SELECT DISTINCT patron_id FROM Circulations WHERE book_copy_id = ANY
(SELECT book_copy_id FROM Book_Copies
 WHERE branch = 9 OR branch = 10);

Subquery Tips

Make sure your scalar subqueries return a maximum of one row. You can help by (a) using DISTINCT to remove duplicates, (b) selecting a value returned by a set-function, and (c) including a primary key among the selected Columns.

If your DBMS won’t support row subqueries, you can still avoid repeating the same subquery twice. For example, replace a construct like this:

SELECT * FROM Table_1 WHERE smallint_column_1 =
   (SELECT smallint_column_1 FROM Table_2) AND smallint_column_2 = ALL
      (SELECT smallint_column_2 FROM Table_2);

with a construct like this:

SELECT * FROM Table_1
WHERE  smallint_column_1 * 100000 + smallint_column_2 = ALL
   (SELECT smallint_column_1 * 100000 + smallint_column_2
    FROM Table_2);

Put the fastest subquery at the deepest level. Because most DBMSs will process non-correlated subqueries by travelling from innermost statements to outermost statements, you’re (to some extent) controlling the order of evaluation by choosing which expression will be inner and which will be outer.

Use scalar subqueries rather than Table subqueries. Because scalar subqueries are more restrictive, you are giving your DBMS more information when you use a construct that requires a scalar subquery. The DBMS might pass that extra information to its optimizer.

Consider alternatives to correlated subqueries. There are some SQL statements that work better (or look more natural) if you use joins, set functions, or Table operators.

Dialects

SQL-89 was very restrictive about subqueries. SQL-92 removed most of the restrictions and SQL3 changed very little. So most of the information in this chapter will apply for most of the DBMSs in use today. But it doesn’t hurt to know what some of the historical restrictions are. Cautious programmers will avoid these situations:

  • Row subqueries.

  • Subqueries nested to a depth greater than 16 levels.

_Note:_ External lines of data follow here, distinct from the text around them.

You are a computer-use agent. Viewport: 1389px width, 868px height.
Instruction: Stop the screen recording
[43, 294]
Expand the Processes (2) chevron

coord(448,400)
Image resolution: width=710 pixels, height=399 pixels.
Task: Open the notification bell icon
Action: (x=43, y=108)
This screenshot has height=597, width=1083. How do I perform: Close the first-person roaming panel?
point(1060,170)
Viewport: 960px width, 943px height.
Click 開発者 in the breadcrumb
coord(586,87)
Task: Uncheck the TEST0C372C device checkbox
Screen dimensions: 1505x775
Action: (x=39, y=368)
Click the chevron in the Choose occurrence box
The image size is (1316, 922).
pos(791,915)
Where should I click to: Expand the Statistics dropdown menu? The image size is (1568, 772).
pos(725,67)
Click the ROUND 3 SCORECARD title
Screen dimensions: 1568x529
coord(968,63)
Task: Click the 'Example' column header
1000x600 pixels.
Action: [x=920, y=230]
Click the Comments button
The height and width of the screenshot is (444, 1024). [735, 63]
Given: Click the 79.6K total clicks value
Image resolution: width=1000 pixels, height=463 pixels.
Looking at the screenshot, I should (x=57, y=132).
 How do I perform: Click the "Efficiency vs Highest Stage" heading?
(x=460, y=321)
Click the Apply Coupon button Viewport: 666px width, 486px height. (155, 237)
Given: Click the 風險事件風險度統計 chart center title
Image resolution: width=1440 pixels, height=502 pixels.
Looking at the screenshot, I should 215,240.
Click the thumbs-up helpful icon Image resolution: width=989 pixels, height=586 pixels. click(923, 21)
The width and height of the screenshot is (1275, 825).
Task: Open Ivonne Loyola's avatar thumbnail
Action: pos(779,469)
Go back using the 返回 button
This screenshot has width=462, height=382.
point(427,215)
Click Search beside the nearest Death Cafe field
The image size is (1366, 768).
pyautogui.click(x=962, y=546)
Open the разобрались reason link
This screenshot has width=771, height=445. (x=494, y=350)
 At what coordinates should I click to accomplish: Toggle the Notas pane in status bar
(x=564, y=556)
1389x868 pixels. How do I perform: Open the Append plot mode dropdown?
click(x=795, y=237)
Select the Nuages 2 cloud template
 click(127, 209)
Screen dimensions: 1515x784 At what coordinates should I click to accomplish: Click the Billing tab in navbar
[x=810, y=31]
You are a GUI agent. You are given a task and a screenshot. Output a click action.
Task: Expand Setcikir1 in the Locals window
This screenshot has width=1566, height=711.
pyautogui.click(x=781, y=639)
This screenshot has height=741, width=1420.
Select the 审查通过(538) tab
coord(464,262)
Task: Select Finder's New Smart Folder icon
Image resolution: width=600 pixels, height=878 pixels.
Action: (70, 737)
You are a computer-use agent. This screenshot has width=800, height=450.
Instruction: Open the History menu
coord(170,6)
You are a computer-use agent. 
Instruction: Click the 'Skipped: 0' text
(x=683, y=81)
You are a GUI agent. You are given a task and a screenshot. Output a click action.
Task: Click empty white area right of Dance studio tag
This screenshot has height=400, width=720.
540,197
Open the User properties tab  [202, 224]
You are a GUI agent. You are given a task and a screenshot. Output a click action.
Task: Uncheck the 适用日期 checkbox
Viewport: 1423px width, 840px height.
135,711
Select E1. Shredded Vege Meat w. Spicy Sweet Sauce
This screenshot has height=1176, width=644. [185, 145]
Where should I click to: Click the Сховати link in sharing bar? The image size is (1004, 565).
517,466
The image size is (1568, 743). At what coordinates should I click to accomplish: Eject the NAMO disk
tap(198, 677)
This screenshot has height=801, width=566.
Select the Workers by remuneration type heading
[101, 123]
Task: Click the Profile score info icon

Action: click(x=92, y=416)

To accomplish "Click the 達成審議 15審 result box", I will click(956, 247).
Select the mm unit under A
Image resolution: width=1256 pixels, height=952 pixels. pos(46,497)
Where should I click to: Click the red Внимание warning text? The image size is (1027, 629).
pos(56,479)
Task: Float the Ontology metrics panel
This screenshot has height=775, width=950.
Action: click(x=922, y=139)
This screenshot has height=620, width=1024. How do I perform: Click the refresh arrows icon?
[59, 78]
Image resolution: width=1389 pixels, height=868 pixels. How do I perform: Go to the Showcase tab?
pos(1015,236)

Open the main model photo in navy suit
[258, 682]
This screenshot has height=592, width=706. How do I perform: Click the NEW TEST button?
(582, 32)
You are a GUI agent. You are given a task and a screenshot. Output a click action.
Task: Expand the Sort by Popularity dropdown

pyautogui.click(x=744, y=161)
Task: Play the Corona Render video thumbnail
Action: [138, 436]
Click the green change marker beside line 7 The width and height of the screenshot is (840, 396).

  • Statements with more than 15 <Table reference>s (this is a maximum in the FIPS specification).

  • Subqueries that contain UNION, EXCEPT, or INTERSECT.

  • Scalar subqueries that contain DISTINCT, GROUP BY, or HAVING.

  • Subqueries which do not appear on the right side of a comparison operator within a WHERE clause. This last restriction is the most significant because it used to be the case that “WHERE expression = (SELECT …)” was legal syntax, but almost nothing else was.